Writing: Be Like the Squirrel
Take all your problems
And rip em apart
Carry them off In a shopping cart
And another thing you
Should’ve known from the start
The problems in hand
Are lighter than at heart
Be like the Squirrel, girl
Be like the squirrel
…
From “Little Acorns” by The White Stripes
I was writing this morning. That’s exciting in and of itself. I’ve had the ideas for a story floating around in my head for the past few weeks, and I put most of the opening scene to paper this morning. And then I stopped.

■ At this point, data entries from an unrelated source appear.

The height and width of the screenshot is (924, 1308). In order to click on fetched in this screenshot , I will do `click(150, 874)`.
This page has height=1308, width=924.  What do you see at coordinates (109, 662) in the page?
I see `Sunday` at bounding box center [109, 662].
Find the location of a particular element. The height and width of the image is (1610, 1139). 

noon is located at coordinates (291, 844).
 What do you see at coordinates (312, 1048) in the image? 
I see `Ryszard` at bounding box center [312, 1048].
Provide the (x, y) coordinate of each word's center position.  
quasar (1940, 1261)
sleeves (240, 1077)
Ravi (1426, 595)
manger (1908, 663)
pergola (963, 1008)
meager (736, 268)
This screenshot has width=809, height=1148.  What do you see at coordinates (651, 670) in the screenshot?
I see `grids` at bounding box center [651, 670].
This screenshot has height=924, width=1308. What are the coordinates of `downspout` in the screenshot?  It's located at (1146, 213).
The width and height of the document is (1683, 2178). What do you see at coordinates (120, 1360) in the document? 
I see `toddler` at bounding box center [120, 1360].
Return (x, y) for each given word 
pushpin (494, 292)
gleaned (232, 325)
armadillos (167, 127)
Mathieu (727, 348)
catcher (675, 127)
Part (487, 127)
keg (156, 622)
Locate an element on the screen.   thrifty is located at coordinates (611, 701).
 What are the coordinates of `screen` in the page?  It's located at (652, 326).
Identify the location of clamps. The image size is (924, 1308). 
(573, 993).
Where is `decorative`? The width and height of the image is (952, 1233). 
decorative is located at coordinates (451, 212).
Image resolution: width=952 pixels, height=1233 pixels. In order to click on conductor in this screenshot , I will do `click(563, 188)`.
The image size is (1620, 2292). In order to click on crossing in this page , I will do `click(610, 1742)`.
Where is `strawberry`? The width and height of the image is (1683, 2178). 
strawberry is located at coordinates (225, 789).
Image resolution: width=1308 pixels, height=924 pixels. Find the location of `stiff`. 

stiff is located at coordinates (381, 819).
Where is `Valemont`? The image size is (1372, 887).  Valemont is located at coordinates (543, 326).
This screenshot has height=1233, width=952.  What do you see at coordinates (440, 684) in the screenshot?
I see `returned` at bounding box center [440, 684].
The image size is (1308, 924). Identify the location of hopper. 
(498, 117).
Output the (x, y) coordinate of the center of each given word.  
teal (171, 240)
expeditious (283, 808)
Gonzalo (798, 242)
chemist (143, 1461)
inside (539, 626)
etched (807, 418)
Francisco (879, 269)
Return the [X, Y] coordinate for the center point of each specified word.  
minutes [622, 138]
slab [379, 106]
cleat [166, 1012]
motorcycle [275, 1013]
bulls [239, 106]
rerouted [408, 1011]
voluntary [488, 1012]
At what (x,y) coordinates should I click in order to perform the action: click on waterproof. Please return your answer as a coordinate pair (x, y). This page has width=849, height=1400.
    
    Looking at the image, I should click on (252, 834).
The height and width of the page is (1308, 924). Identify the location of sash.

I’ve gotten into the habit recently of writing in bursts (often on weekend mornings) and completing a very short story. I’ve returned to these shorts to expand and edit them, but for the most part I’ve written full stories in a sitting. The problem with this is that it doesn’t even vaguely scale.
This morning’s writing session felt particularly good, because I was writing a piece of a story, set in a world that is still growing in my head, and by ending where I did I feel very much like I have a place to start when I sit down to work on it again. This isn’t a new idea. I like how Cory Doctorow put it:
Leave yourself a rough edge
When you hit your daily word-goal, stop. Stop even if you’re in the middle of a sentence. Especially if you’re in the middle of a sentence. That way, when you sit down at the keyboard the next day, your first five or ten words are already ordained, so that you get a little push before you begin your work. Knitters leave a bit of yarn sticking out of the day’s knitting so they know where to pick up the next day — they call it the “hint.” Potters leave a rough edge on the wet clay before they wrap it in plastic for the night — it’s hard to build on a smooth edge.
[update:20090725] After blogging about how cool it is to find a stopping point in your WIP … one really should eventually pick it back up.